Another product I've used in one of my HMOs is the Metro Prepaid electric sub meters. Those that have followed my journey for quite a while will notice that I've been using electric sub meters in all or a large majority of my HMOs and all the rooms in those HMOs have their own energy supply or their own electricity sub meter. The reason why is because I want to make sure that the tenants are responsible for their own energy consumption. 

I've gone through lots of testing models throughout my property journey and life, and I found that the more that you give the tenant - the more that they will abuse. If they're not paying for it, they have no responsibility for it. That's quite a broad claim but it's definitely something that is true. If tenants think that the rent is all inclusive and there's no fair usage clause in your policy, they will just assume that they can use as and when they want, how they want and as much as they want. 

For example, they will keep the thermostat on at 30 degrees and let the house absolutely cook and you'll find is that instead of turning the thermostat down or the boiler off, they would prefer to have the windows and the doors open - which means all the heat (money) they're using for the house just flows out of the windows. It's crazy. 

With regards to electricity, I've been using prepaid electricity meters called Metro Prepaid meters. These are prepaid electric sub meters that can be retrofitted to your property. So if you're worried about the energy bills going up by 700 pounds a year, etc. And you're worried that this is only the start and it could continue to increase, perhaps you may want to start putting in a measure where each of the rooms have their own electric sub meter. 

Now, there's pros and cons to this.
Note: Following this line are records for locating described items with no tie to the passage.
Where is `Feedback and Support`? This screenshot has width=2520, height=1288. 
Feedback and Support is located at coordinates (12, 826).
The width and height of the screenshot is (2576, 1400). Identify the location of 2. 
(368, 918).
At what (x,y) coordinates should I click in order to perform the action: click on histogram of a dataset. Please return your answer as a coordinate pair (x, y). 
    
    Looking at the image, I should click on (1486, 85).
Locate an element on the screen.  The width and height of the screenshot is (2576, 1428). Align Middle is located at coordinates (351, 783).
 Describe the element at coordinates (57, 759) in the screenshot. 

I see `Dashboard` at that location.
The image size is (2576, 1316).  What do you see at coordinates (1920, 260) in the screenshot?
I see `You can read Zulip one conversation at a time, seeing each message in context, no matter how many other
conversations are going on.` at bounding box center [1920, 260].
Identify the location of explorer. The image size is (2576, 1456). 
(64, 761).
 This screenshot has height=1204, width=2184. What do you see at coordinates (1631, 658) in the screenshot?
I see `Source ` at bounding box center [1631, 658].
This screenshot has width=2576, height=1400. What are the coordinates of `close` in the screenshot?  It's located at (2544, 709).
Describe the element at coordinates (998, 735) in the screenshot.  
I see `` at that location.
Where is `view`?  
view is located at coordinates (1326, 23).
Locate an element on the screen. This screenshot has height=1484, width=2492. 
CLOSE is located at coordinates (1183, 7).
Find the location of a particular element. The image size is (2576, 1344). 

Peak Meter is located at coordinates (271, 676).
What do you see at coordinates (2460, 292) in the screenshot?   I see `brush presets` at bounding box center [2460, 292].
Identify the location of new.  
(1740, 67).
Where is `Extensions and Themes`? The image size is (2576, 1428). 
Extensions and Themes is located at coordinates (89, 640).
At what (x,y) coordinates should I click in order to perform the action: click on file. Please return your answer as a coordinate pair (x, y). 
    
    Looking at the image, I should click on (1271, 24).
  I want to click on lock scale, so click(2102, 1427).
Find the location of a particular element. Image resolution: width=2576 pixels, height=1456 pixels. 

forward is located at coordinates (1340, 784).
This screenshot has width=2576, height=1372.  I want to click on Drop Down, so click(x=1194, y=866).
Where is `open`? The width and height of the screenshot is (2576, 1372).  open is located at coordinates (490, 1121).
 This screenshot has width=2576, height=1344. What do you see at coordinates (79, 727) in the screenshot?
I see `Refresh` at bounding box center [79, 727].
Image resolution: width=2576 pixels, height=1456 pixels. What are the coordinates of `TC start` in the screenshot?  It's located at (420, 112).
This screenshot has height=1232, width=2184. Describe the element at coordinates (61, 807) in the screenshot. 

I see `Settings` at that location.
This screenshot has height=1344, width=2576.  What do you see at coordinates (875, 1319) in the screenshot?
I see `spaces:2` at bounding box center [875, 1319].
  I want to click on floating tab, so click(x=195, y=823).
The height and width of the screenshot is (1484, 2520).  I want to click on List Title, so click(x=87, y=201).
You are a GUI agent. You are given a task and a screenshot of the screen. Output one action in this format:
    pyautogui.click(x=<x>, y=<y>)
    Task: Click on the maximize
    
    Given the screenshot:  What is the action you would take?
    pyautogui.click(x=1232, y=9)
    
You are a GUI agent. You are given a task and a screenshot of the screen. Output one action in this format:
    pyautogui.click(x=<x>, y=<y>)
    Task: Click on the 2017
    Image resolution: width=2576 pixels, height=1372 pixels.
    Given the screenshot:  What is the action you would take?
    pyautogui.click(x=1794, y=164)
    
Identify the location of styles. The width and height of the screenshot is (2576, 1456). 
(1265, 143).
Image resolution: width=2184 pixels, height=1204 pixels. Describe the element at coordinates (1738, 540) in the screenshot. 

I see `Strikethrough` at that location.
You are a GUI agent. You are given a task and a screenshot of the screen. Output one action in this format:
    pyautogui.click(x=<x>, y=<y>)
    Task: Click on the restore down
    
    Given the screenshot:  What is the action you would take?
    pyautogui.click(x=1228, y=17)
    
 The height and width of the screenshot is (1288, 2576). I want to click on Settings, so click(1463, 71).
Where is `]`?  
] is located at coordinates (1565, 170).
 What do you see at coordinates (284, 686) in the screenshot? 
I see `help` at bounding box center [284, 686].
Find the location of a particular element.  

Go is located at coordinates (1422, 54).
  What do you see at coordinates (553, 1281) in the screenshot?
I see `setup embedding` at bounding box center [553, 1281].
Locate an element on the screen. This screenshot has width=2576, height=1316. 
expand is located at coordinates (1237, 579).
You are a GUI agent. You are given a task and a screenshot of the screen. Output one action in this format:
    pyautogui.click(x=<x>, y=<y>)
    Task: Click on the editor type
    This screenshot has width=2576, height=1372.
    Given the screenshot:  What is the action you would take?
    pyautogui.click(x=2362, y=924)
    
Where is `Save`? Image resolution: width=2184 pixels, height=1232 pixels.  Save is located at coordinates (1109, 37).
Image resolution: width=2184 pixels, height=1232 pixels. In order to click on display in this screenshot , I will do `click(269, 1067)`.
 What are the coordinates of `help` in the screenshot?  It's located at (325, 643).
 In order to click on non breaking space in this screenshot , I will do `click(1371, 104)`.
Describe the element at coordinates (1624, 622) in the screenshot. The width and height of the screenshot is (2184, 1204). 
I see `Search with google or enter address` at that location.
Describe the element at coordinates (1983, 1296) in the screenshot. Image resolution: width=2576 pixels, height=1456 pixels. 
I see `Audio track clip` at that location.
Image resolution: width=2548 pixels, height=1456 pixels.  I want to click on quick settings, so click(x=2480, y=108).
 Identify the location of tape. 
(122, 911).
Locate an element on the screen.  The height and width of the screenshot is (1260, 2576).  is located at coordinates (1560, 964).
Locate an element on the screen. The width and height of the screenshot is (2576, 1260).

The pros are from the landlord’s point of view that you're no longer in control of the tenants going out leaving their appliances on etc. With the electric sub meters, if they decide to run a heater in their room for 24 hours, they now pay for it - resulting in careful electricity usage.  


The reason why you should implement these electricity sub meters and thermostats is because you'll no longer be worried about how much the building is using because of those measures in place. I hope this information resonated with you if you've got an all inclusive model. There are measures out there.